Exercise goal
Starting at the first line of the entries below, output every line exactly, up to and including the line with "Given: Click the Ref reputation chart icon".

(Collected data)
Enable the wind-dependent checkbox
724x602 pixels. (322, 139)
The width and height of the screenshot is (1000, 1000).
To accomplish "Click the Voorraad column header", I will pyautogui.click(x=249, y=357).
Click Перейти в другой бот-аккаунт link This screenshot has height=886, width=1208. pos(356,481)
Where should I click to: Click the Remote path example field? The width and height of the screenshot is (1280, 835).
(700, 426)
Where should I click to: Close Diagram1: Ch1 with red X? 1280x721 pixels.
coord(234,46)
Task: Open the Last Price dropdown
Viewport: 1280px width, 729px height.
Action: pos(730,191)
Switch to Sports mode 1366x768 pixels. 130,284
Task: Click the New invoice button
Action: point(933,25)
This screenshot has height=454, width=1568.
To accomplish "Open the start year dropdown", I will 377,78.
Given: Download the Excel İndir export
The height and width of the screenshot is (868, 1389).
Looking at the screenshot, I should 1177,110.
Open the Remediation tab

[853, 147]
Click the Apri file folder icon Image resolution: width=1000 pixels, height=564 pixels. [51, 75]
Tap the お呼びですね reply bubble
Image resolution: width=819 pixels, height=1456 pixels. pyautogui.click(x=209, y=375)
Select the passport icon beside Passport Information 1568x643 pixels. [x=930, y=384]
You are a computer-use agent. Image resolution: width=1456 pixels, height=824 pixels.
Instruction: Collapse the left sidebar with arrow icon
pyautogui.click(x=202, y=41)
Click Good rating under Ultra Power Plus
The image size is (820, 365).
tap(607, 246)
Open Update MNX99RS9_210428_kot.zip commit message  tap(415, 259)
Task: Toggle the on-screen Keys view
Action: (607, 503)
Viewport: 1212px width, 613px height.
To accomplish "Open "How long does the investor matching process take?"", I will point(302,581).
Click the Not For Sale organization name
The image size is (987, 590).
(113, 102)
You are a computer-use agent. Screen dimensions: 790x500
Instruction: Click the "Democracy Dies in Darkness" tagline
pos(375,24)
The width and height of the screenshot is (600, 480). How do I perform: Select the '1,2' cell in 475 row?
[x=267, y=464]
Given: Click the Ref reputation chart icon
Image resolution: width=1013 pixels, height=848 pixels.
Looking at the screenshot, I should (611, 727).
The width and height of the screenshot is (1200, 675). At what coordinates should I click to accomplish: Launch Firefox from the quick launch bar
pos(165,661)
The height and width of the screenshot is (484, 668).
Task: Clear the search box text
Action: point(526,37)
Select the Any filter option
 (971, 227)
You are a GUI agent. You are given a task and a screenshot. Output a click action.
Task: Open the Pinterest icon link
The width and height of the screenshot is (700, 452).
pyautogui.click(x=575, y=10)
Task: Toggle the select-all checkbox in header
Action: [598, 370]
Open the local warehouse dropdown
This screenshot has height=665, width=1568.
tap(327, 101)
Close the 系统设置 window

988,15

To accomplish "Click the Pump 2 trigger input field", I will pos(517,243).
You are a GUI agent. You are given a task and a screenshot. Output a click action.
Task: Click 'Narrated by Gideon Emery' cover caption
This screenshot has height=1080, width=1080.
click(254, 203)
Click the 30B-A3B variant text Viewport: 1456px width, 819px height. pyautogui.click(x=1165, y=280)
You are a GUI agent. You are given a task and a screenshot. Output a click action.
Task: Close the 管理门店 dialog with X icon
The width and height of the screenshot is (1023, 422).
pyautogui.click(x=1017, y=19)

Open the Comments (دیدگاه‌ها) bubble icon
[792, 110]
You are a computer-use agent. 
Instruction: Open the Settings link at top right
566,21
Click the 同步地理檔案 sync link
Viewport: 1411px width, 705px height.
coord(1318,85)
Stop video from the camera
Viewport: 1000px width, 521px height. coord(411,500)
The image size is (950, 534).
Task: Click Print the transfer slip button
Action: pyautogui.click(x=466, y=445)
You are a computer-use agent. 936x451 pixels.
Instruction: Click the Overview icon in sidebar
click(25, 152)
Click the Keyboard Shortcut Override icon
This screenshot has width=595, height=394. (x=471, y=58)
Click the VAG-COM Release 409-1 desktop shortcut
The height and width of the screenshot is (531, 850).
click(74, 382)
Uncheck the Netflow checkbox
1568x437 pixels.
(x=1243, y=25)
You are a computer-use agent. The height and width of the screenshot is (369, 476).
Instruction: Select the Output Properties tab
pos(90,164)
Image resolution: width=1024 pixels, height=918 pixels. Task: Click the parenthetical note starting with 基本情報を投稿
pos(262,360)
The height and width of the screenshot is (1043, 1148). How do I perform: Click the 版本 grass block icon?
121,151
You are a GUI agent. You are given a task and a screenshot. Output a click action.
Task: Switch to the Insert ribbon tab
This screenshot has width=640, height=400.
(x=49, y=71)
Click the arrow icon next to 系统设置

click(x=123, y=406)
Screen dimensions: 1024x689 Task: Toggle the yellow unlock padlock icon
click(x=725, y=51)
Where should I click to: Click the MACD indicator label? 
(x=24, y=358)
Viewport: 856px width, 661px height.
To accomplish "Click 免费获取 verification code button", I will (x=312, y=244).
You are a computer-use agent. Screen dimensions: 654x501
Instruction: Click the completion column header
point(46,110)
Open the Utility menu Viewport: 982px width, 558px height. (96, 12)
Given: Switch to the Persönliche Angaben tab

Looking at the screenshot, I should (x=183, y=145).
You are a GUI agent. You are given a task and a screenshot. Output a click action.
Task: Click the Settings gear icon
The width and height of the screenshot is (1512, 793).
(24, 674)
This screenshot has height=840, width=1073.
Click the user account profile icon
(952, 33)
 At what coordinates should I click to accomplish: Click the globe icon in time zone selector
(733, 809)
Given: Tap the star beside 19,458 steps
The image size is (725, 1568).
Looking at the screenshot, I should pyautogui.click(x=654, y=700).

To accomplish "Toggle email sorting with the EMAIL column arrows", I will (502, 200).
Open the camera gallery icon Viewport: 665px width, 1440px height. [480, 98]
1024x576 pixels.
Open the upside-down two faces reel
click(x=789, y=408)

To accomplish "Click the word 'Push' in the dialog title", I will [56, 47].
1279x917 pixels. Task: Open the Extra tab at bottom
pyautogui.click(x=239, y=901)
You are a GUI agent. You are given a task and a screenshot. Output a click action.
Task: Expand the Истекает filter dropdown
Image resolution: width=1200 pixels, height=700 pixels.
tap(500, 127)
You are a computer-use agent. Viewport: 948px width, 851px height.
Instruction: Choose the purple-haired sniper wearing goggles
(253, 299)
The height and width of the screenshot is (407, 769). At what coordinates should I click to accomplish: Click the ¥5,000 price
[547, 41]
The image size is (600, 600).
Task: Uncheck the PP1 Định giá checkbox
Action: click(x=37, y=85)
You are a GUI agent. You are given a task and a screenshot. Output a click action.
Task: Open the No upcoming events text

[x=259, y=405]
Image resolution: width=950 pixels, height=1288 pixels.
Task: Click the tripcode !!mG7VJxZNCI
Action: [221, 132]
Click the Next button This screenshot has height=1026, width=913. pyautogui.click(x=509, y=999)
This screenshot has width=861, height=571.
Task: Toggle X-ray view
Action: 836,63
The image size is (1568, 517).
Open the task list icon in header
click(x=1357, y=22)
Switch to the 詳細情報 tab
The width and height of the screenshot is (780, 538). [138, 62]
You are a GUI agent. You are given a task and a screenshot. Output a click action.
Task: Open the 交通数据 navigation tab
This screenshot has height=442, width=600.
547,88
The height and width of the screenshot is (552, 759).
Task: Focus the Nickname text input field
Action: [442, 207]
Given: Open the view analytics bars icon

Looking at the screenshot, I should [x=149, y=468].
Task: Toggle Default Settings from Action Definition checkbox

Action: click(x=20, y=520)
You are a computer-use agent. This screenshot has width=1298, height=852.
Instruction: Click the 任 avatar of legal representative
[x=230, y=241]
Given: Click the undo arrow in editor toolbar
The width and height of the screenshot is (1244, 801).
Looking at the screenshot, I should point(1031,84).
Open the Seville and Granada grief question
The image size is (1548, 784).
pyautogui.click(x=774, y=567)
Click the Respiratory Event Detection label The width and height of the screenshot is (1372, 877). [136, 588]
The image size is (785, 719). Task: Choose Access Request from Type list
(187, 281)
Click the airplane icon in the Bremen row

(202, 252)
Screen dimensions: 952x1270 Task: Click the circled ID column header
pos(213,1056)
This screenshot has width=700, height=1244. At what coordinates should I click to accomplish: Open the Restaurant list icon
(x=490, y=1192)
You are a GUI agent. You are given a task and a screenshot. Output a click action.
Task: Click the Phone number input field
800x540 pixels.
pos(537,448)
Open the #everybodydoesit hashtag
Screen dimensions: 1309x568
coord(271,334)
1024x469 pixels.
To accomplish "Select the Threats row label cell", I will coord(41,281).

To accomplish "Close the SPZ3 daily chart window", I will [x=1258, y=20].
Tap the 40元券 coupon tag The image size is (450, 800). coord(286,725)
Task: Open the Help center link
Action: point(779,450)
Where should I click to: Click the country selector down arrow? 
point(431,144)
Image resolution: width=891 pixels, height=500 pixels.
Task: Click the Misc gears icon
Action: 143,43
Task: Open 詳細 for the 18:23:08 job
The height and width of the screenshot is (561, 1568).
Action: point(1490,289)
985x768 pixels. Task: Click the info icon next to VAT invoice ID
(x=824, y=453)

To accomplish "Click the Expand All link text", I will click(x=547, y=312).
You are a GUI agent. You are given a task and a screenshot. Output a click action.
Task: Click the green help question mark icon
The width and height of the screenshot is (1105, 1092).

Output of the exercise
Enable the wind-dependent checkbox
724x602 pixels. (322, 139)
The width and height of the screenshot is (1000, 1000).
To accomplish "Click the Voorraad column header", I will pyautogui.click(x=249, y=357).
Click Перейти в другой бот-аккаунт link This screenshot has height=886, width=1208. pos(356,481)
Where should I click to: Click the Remote path example field? The width and height of the screenshot is (1280, 835).
(700, 426)
Where should I click to: Close Diagram1: Ch1 with red X? 1280x721 pixels.
coord(234,46)
Task: Open the Last Price dropdown
Viewport: 1280px width, 729px height.
Action: pos(730,191)
Switch to Sports mode 1366x768 pixels. 130,284
Task: Click the New invoice button
Action: point(933,25)
This screenshot has height=454, width=1568.
To accomplish "Open the start year dropdown", I will 377,78.
Given: Download the Excel İndir export
The height and width of the screenshot is (868, 1389).
Looking at the screenshot, I should 1177,110.
Open the Remediation tab

[853, 147]
Click the Apri file folder icon Image resolution: width=1000 pixels, height=564 pixels. [51, 75]
Tap the お呼びですね reply bubble
Image resolution: width=819 pixels, height=1456 pixels. pyautogui.click(x=209, y=375)
Select the passport icon beside Passport Information 1568x643 pixels. [x=930, y=384]
You are a computer-use agent. Image resolution: width=1456 pixels, height=824 pixels.
Instruction: Collapse the left sidebar with arrow icon
pyautogui.click(x=202, y=41)
Click Good rating under Ultra Power Plus
The image size is (820, 365).
tap(607, 246)
Open Update MNX99RS9_210428_kot.zip commit message  tap(415, 259)
Task: Toggle the on-screen Keys view
Action: (607, 503)
Viewport: 1212px width, 613px height.
To accomplish "Open "How long does the investor matching process take?"", I will point(302,581).
Click the Not For Sale organization name
The image size is (987, 590).
(113, 102)
You are a computer-use agent. Screen dimensions: 790x500
Instruction: Click the "Democracy Dies in Darkness" tagline
pos(375,24)
The width and height of the screenshot is (600, 480). How do I perform: Select the '1,2' cell in 475 row?
[x=267, y=464]
Given: Click the Ref reputation chart icon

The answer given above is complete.